The real reason that Wilson didn't have any choice was because of Germany's repeated renewal of their commitment to unrestricted submarine warfare. The German Navy demonstrated time and again that they were willing and able to disregard traditional rules re. noncombatants and civilian shipping (admittedly due to some compelling tactical limits of submarines themselves). This put Wilson in an untenable situation, as it would have done to ANY president in office at the time. To put it bluntly, the only way he could have avoided going to war with Germany would have been to forbid ALL American vessels, civilian or military, to enter or leave ANY foreign port for the duration of the war. That's a little much to ask, I think, and I'm not going to blame Wilson for his decision.

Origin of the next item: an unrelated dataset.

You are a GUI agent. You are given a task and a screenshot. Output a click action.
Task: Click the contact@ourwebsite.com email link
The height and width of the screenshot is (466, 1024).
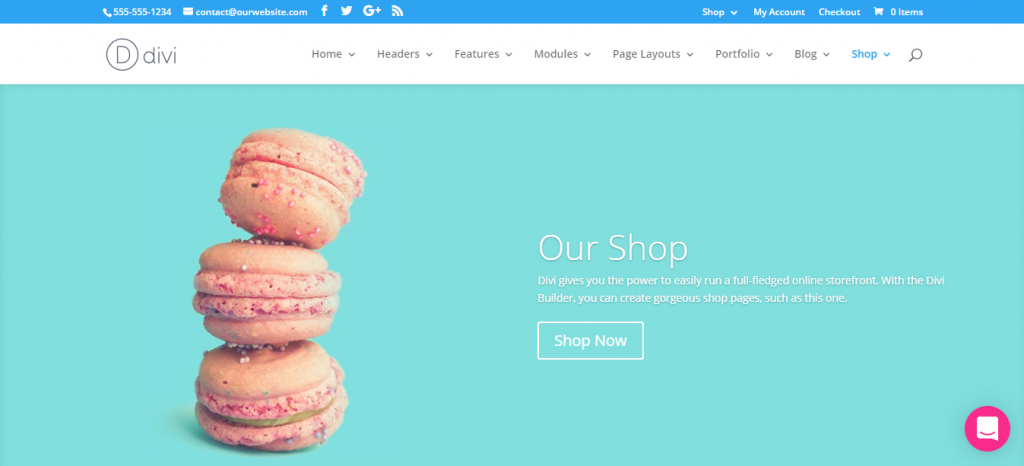tap(246, 12)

Heck, if you really want to blame him for any mistakes that hindsight reveals, you should jump on his failure to go to war promptly after the Lusitania's sinking in 1915, when public opinion was unified and the influx of US troops on the battlefield would have made a decisive difference, undoubtedly saving many lives by shortening the war.

Again, I'm not really that crazy about Wilson; lord knows I ain't happy about what happened to civil rights in this country during WWI, and I'm not really that familiar with his administration aside from the aspects dealing with the war. I just don't think its fair to call him "the worst president ever" because of a naive commitment to isolationism. He was a decent man who did an honest and sincere job to keep the country out of war and to restore peace to Europe. When he did commit the nation to war, it was because the alternative was simply not acceptable; let's not forget, also, that he didn't railroad the country against its will. Congress was overwhelmingly in support of his actions, and what political opposition was raised had very little to do with isolationism or pacifism.

Besides, all this beating up on Wilson takes the limelight away from the real winner in this contest, Warren G. Harding! Innefectual and comical at best, criminally negligent at worst, and one of our nation's most hilarious public speakers (through no intention of his own).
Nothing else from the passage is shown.